Assume, for a given key I need to have 3 process codes
Input dataframe-->
Keycol|processcode
John |1
Mary |8
John |2
John |4
Mary |1
Mary |7
==============================
Output dataframe-->
Keycol|processcode1|processcode2|processcode3
john |1 |2 |4
Mary |8 |1 |7
Assuming same number of rows per Keycol, one approach would be to aggregate processcode into an array for each Keycol and expand out into individual columns:
val df = Seq(
("John", 1),
("Mary", 8),
("John", 2),
("John", 4),
("Mary", 1),
("Mary", 7)
).toDF("Keycol", "processcode")
val df2 = df.groupBy("Keycol").agg(collect_list("processcode").as("processcode"))

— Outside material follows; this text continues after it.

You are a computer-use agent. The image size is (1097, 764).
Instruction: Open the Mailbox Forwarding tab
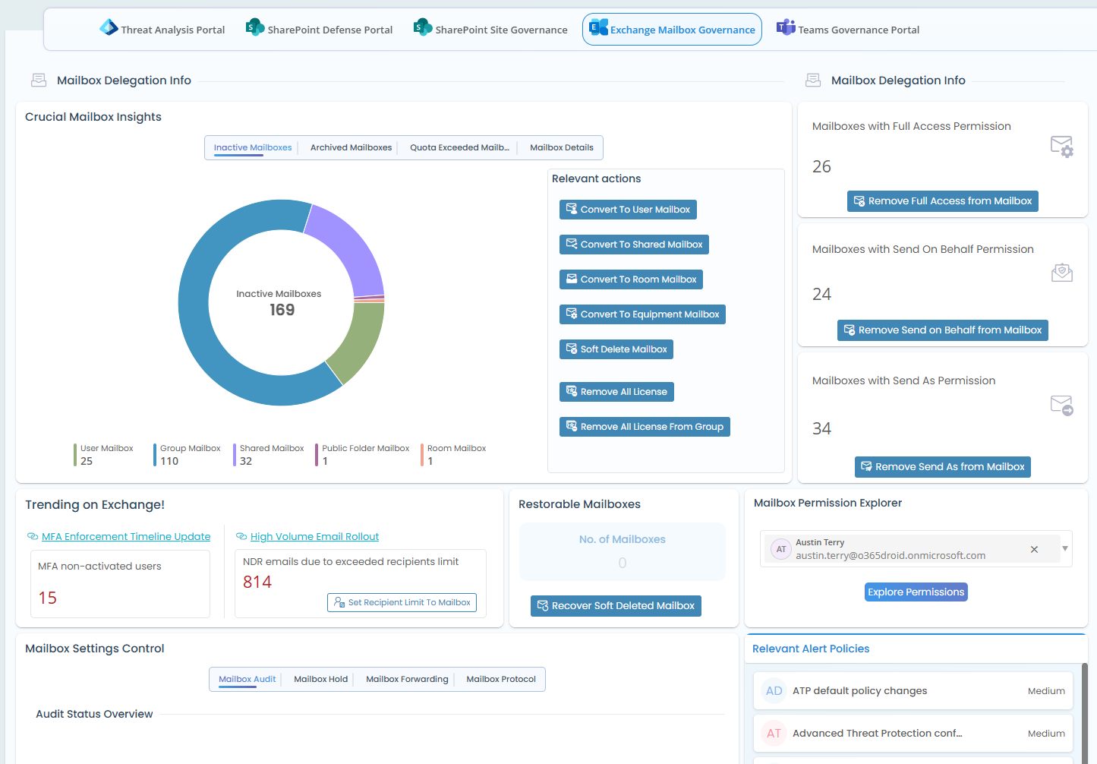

val numCols = df2.select( size(col("processcode")) ).as[Int].first
val cols = (0 to numCols - 1).map( i => col("processcode")(i) )
df2.select(col("Keycol") +: cols: _*).show
+------+--------------+--------------+--------------+
|Keycol|processcode[0]|processcode[1]|processcode[2]|
+------+--------------+--------------+--------------+
| Mary| 8| 1| 7|
| John| 1| 2| 4|
+------+--------------+--------------+--------------+
A couple of alternative approaches.
SQL
df.createOrReplaceTempView("tbl")
val q = """
select keycol,
c[0] processcode1,
c[1] processcode2,
c[2] processcode3
from (select keycol, collect_list(processcode) c
from tbl
group by keycol) t0
"""
sql(q).show
Result
scala> sql(q).show
+------+------------+------------+------------+
|keycol|processcode1|processcode2|processcode3|
+------+------------+------------+------------+
| Mary| 1| 7| 8|
| John| 4| 1| 2|
+------+------------+------------+------------+
PairRDDFunctions (groupByKey) + mapPartitions
import org.apache.spark.sql.Row
val my_rdd = df.map{ case Row(a1: String, a2: Int) => (a1, a2)
}.rdd.groupByKey().map(t => (t._1, t._2.toList))
def f(iter: Iterator[(String, List[Int])]) : Iterator[Row] = {
var res = List[Row]();
while (iter.hasNext) {
val (keycol: String, c: List[Int]) = iter.next
res = res ::: List(Row(keycol, c(0), c(1), c(2)))
}
res.iterator
}
import org.apache.spark.sql.types.{StringType, IntegerType, StructField, StructType}
val schema = new StructType().add(
StructField("Keycol", StringType, true)).add(
StructField("processcode1", IntegerType, true)).add(
StructField("processcode2", IntegerType, true)).add(
StructField("processcode3", IntegerType, true))
spark.createDataFrame(my_rdd.mapPartitions(f, true), schema).show
Result
scala> spark.createDataFrame(my_rdd.mapPartitions(f, true), schema).show
+------+------------+------------+------------+
|Keycol|processcode1|processcode2|processcode3|
+------+------------+------------+------------+
| Mary| 1| 7| 8|
| John| 4| 1| 2|
+------+------------+------------+------------+
Please keep in mind that in all cases order of values in columns for process codes is undetermined unless explicitly specified.